§ **Stated exercise a**
Reproduce the aquarium CO2 forum excerpt below in full, word for word.

§ **Page excerpt**
□ □ □
I would suggest an Atomizer that goes on the outline hose of your canister filter you are sure that all water has equal CO2 then and much more efficiant also as all CO2 is dissolved this way	*Co2 Atomizer like :  UP New Aquarium Co2 Atomizer System Hose D508-08 / D508-12 / D508-16 | eBay*


----------



## Pinkmummy79 (1 Apr 2013)

Thanks Michael, I have purchased one of these and also some Eheim hose to replace my current ribbed fluval so I can set this up, this is my next plan of action, thanks for confirming this should assist with c02 distribution.

I have been dosing Neutro Plus liquid carbon at 10ml per night to try and combat the bba and staghorn, the staghorn went red over night on Friday, I had done a 50% water change Thursday evening as i've been doing 2 weekly changes to try and combat the algae, Friday morning first thing I noticed was that the staghorn all over the bogwood was red so it was dying, but I've been double dosing liquid c02 for 3 weeks with no immediate results apart from a possible slow down in staghorn new growth, so I asked myself why would this happen overnight? To me, a novice this suggested a c02 overdose? Checking my regulator and FE, they are fine and haven't emptied into the water column, FE bottle pressure still reading 50. Throughout Friday and Saturday I started to notice my plants deteriating rapidly, they are breaking down!
□ □ □
§ **Stated exercise b**
List every line of the records below that contains the word "Open".
□ □ □
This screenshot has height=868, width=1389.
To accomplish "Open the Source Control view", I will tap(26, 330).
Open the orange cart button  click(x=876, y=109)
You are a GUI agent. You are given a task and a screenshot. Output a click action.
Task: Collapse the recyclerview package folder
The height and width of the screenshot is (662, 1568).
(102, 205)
□ □ □
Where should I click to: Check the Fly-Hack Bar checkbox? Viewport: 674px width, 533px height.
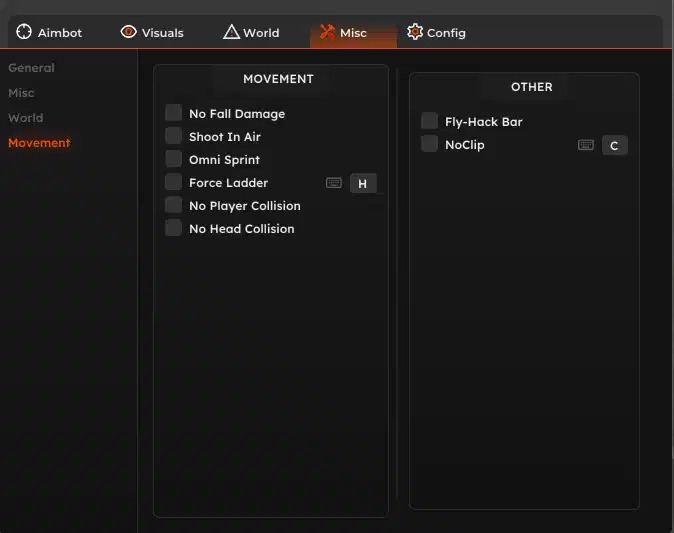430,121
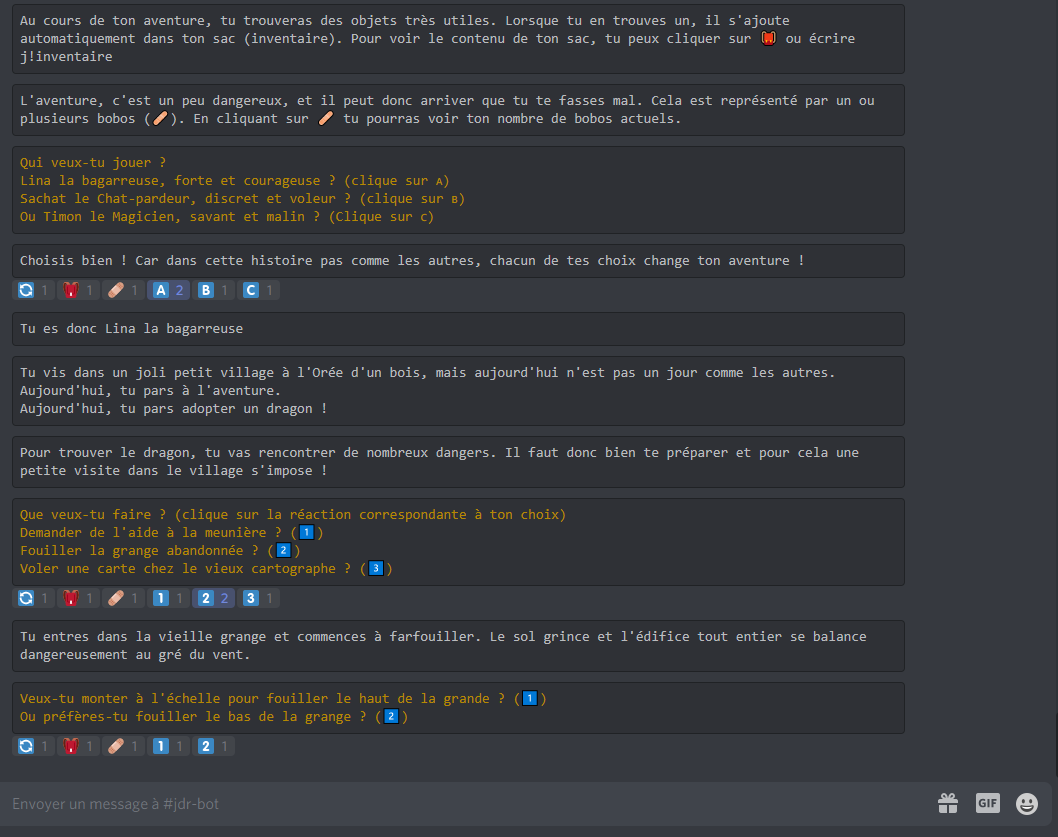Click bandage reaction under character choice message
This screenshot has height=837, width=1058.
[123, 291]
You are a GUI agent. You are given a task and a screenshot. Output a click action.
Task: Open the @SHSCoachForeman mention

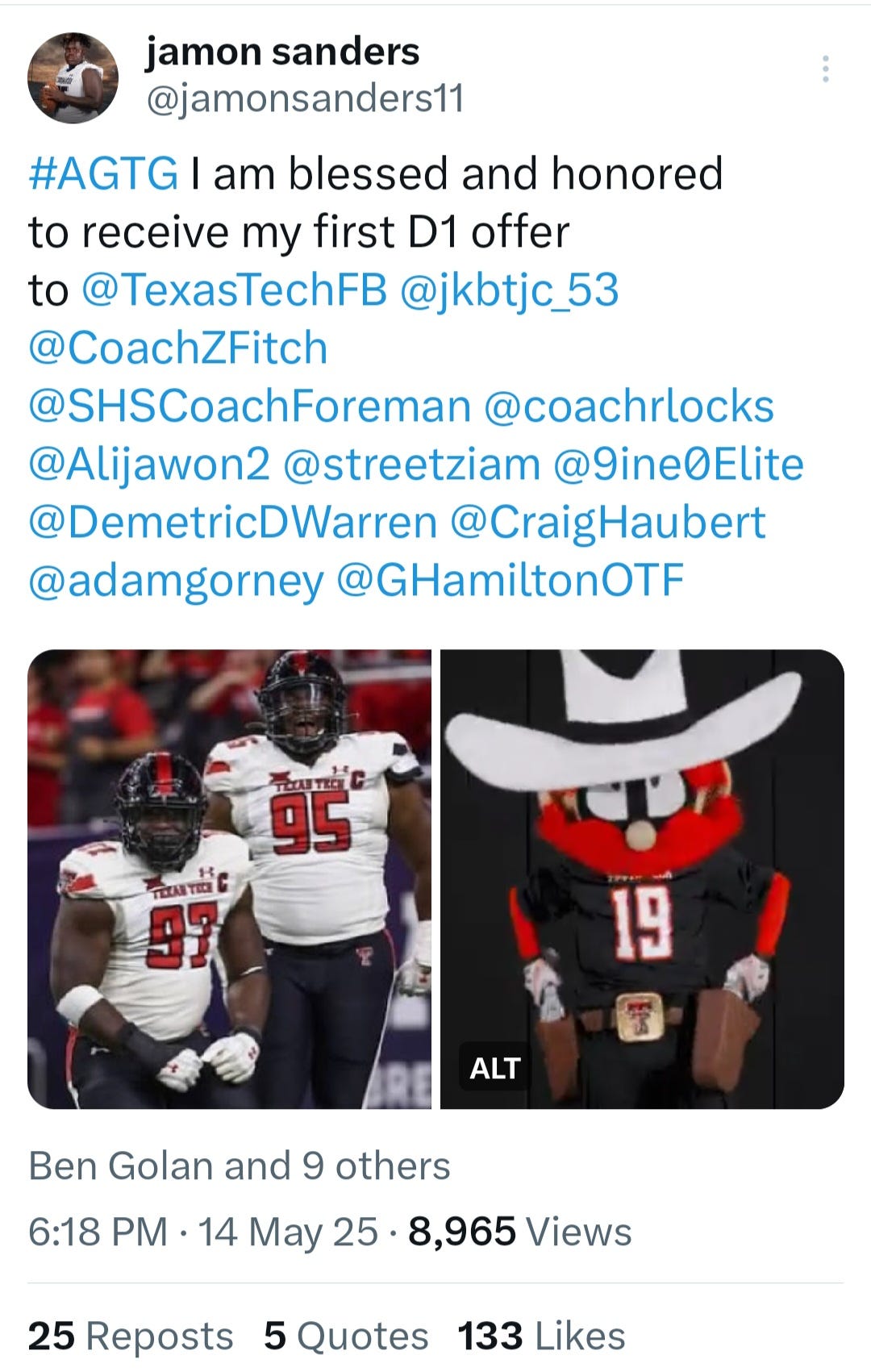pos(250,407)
□ □ □
§ **Worked answer a**
I would suggest an Atomizer that goes on the outline hose of your canister filter you are sure that all water has equal CO2 then and much more efficiant also as all CO2 is dissolved this way	*Co2 Atomizer like :  UP New Aquarium Co2 Atomizer System Hose D508-08 / D508-12 / D508-16 | eBay*


----------



## Pinkmummy79 (1 Apr 2013)

Thanks Michael, I have purchased one of these and also some Eheim hose to replace my current ribbed fluval so I can set this up, this is my next plan of action, thanks for confirming this should assist with c02 distribution.

I have been dosing Neutro Plus liquid carbon at 10ml per night to try and combat the bba and staghorn, the staghorn went red over night on Friday, I had done a 50% water change Thursday evening as i've been doing 2 weekly changes to try and combat the algae, Friday morning first thing I noticed was that the staghorn all over the bogwood was red so it was dying, but I've been double dosing liquid c02 for 3 weeks with no immediate results apart from a possible slow down in staghorn new growth, so I asked myself why would this happen overnight? To me, a novice this suggested a c02 overdose? Checking my regulator and FE, they are fine and haven't emptied into the water column, FE bottle pressure still reading 50. Throughout Friday and Saturday I started to notice my plants deteriating rapidly, they are breaking down!

§ **Worked answer b**
To accomplish "Open the Source Control view", I will tap(26, 330).
Open the orange cart button  click(x=876, y=109)
Task: Open the @SHSCoachForeman mention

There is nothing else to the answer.